The case arose from a complaint by Mr Schrems, an Austrian Facebook user, to the Irish Data Protection Commissioner. Mr Schrems alleged that the transfer of his personal data from Facebook Ireland to Facebook’s US parent, made under Safe Harbor, breached his data protection rights. The Irish DP Commissioner refused to investigate, on the grounds that under Irish law he was bound to follow the European Commission’s previous adequacy decision. Mr Schrems applied for judicial review and the Irish High Court made a reference to the CJEU, asking whether the Irish DP Commissioner was bound to follow the Commission’s decision or whether he could investigate the complaint.
The CJEU’s judgment covers two issues:
- Can a national data protection authority investigate a complaint relating to a transfer of data to a third party where the Commission has made a decision of adequacy?
The CJEU ruled that the presence of an adequacy decision by the Commission does not prevent national data protection authorities from investigating complaints about the transfer of personal data to countries outside of the EEA. However, only the CJEU can declare a Commission decision invalid. This means that a national data protection authority (the ICO in the UK) must consider complaints relating to data transfers, but cannot overrule the Commission without recourse to the national courts and a referral to the CJEU. The ICO is considering the implications of this aspect of the judgment.
- Is Commission Decision 2000/520/EC valid?
The CJEU ruled that the Commission’s decision relating to Safe Harbor is invalid, because it does not meet the requirements for an adequacy decision. In particular, the self-certification method, the ability of the US authorities to override the protections afforded by Safe Harbor and the lack of judicial remedies available to data subjects meant that the decision was flawed. The CJEU reached this decision without reviewing in detail the Safe Harbor principles.

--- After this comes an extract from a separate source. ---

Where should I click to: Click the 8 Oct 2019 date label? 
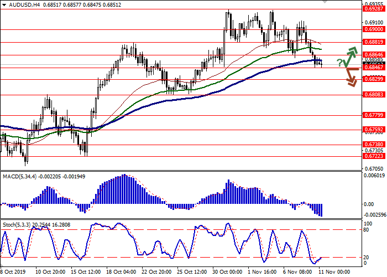(13, 272)
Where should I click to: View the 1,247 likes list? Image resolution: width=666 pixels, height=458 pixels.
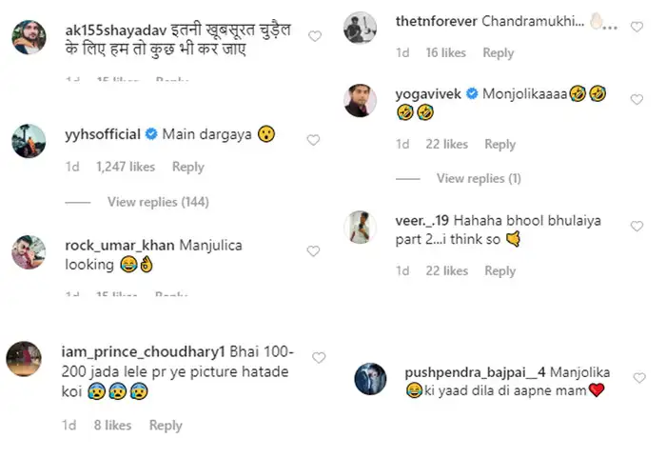126,167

The key implication of the CJEU’s decision is that it is no longer safe to rely solely on Safe Harbor to legitimise transfers of personal data to the US. This does not prevent any transfers of personal data to the US, but it does mean other methods should be considered to ensure compliance. For example, data controllers that have relied on Safe Harbor-certified processors in the US might wish to put in place model contract clauses instead (or use processors based in the EEA). Intra-group transfers from the EU to the US may be legitimised by the use of binding corporate rules. Alternatively, controllers may transfer personal data outside the EEA (including to the US) with the consent of the data subject.
Whilst discussions between the EU and the US continue with a view to negotiating a revised Safe Harbor scheme, and the ICO has acknowledged that it may take some time for businesses to adjust to life after Safe Harbor, data controllers should act quickly to ensure that they comply with data protection legislation.